Tak ada respon, keadaan yang sama dari satu-satunya harapan untuk bisa selamat membuat anak itu tersadar akan kegentingan situasi ini. Tangan penuh luka itu semakin lama kian tak mampu mempertahankan massa tubuh sang tuan, keringatpun telah membanjir di seluruh tubuhnya.

Air matanya kini mengalir, bibirnya bergetar menyadari kematian telah ada di depan mata menunggunya. Rasa penyesalan, takut, juga marah akan Taufan yang tak kunjung bereaksi sungguh membuat pikiran anak berambut hitam itu kacau.

"F-fan...tolong...panggil ayah atau Hali Fan, aku sudah tidak kuat lagi...", pintanya pelan dengan segala tenaga yang ada memerangi mulut yang seakan kehilangan fungsinya.

Ajaib, Taufan tersadar. Walaupun dengan badan bergetar ia mencoba berbalik, "Ayah!", panggilnya sedikit keras namun suara itu tak mampu sampai terlalu jauh.

Kini isak tangis terdengar dari bocah 7 tahun itu, ia heran kenapa suaranya begitu pelan padahal ia mencoba sekuat tenaga dan jika terus begini orang itu akan pergi, meninggalkan mereka, ia tak mau itu namun kenapa ia setakberdaya ini?

"Ayah! Kak Hali!", panggilnya lagi namun masih tak bisa mendatangkan orang yang dipanggil.

Sosok itu juga menangis dalam diam, ia sadar Taufan terlalu syok dengan kejadian ini, ia tak lagi berharap. Rasanya sakit saat ia harus pergi dengan segala dosa yang masih ia tanggung, apakah ini karma atas perbuatannya? entahlah.

"Fan", panggil pemilik manik hazel itu pelan.

"Kemarilah"

Merangkak di atas tanah yang dipenuhi dedaunan dan rumput lusuh, Taufan mendekat masih dengan uraian air mata juga isak tangis menyaksikan sosok yang sangat penting dalam hidupnya itu. Tangan kecilnya berusaha meraih sang remaja namun apa daya ia tak mampu, bahkan jika dapat meraihnyapun, tubuh kecilnya tak akan sanggup mengubah keadaan.

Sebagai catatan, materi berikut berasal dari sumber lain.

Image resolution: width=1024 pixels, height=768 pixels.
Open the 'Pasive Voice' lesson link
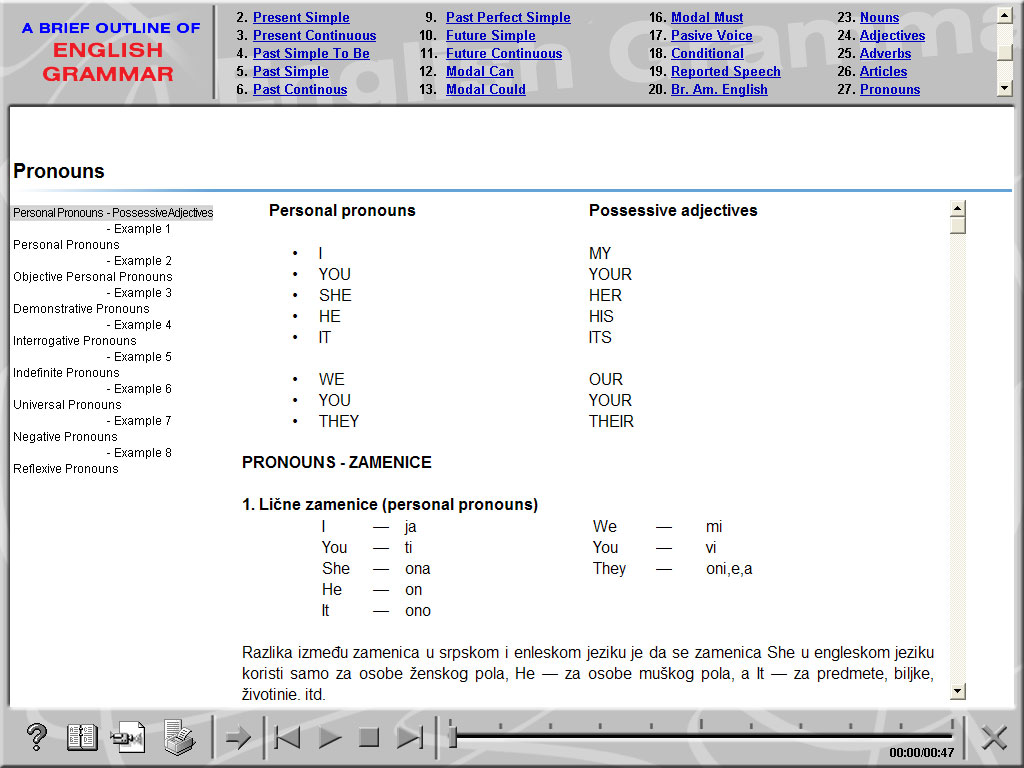(710, 35)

"...Aku menyayangimu Fan, sangat", ucap remaja 13 tahun itu. Genggamannya mulai renggang dari dahan yang ia pegang.

"K-kak, kumohon..."

"Tolong...sampaikan maafku pada Hali", ucapnya lagi sebelum tangannya benar-benar terlepas dan ia melayang di udara.

. . .

Saat itu, ia tak ingat, apakah ia berteriak atau menangis lebih keras.

Ia hanya ingat kegelapan yang hampa menelannya.

Kegelapan yang seakan menjadi saksi akan ketidakmampuannya untuk menyelamatkan sang kakak.

Namun saat ia sadar, tak ada yang menyalahkannya, iapun heran. Bukankah ia pantas menerima segala caci maki atas kehilangan mereka?

Tidak, tidak ada yang tau persis dari kejadian yang telah merenggut sang sulung.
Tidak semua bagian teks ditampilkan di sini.